YOUR OBJECTIVE:
After finding the line that holds "Screen dimensions: 800x600" below, set down that line and the rest through the final one exactly, leaving the pictures out.

DATASET RECORDS Start Marker

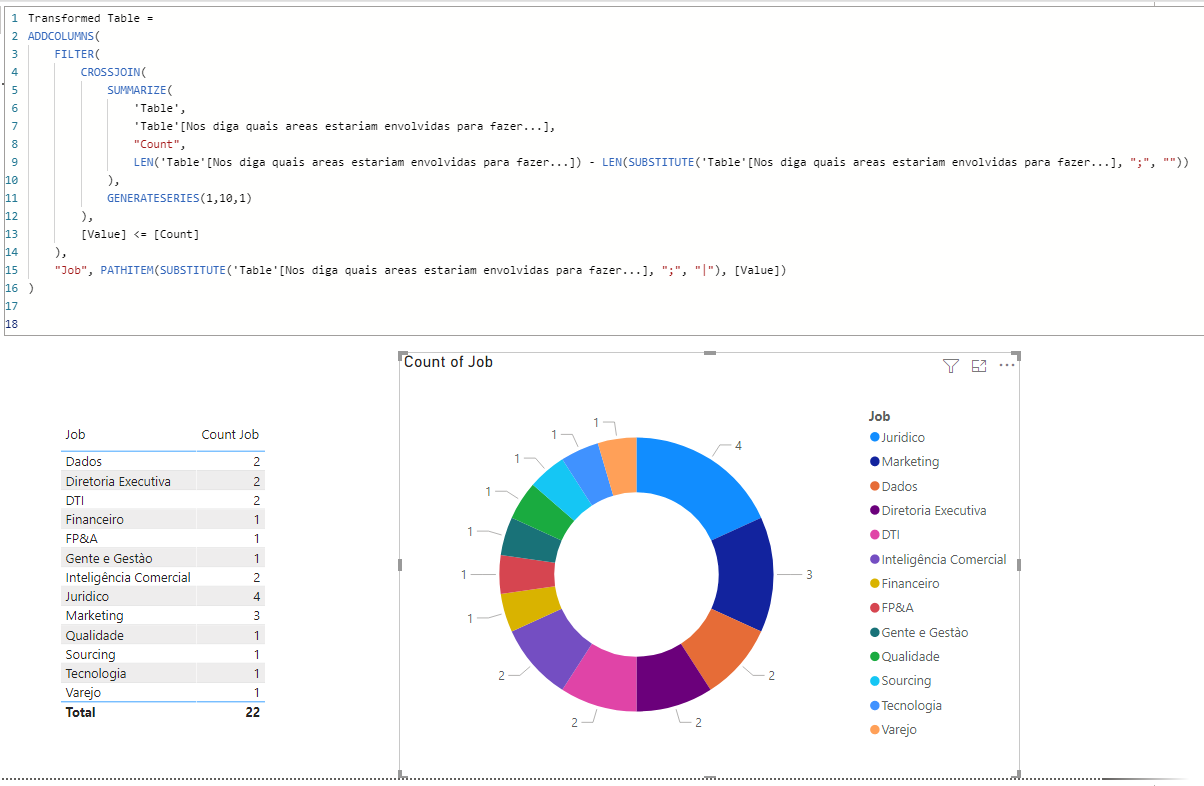Viewport: 1204px width, 786px height.
Task: Open the More options ellipsis menu
Action: (x=1007, y=365)
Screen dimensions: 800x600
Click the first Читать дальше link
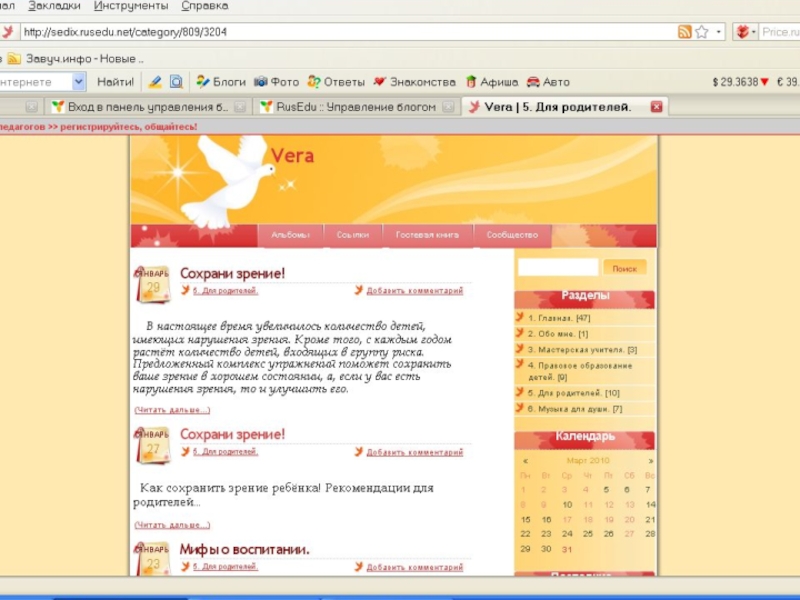tap(172, 410)
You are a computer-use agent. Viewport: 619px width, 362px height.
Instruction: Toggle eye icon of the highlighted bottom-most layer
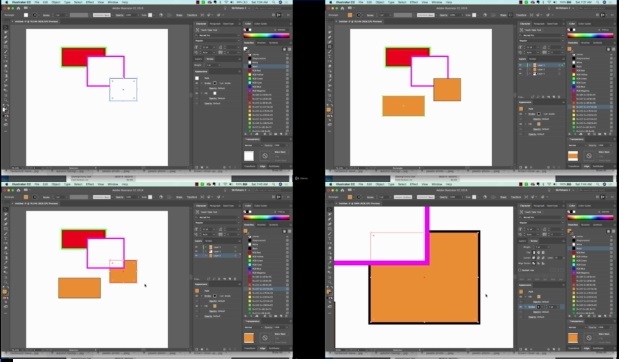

DATASET RECORDS End Marker

WRITTEN SOLUTION:
Screen dimensions: 800x600
Click the first Читать дальше link
tap(172, 410)
You are a computer-use agent. Viewport: 619px width, 362px height.
Instruction: Toggle eye icon of the highlighted bottom-most layer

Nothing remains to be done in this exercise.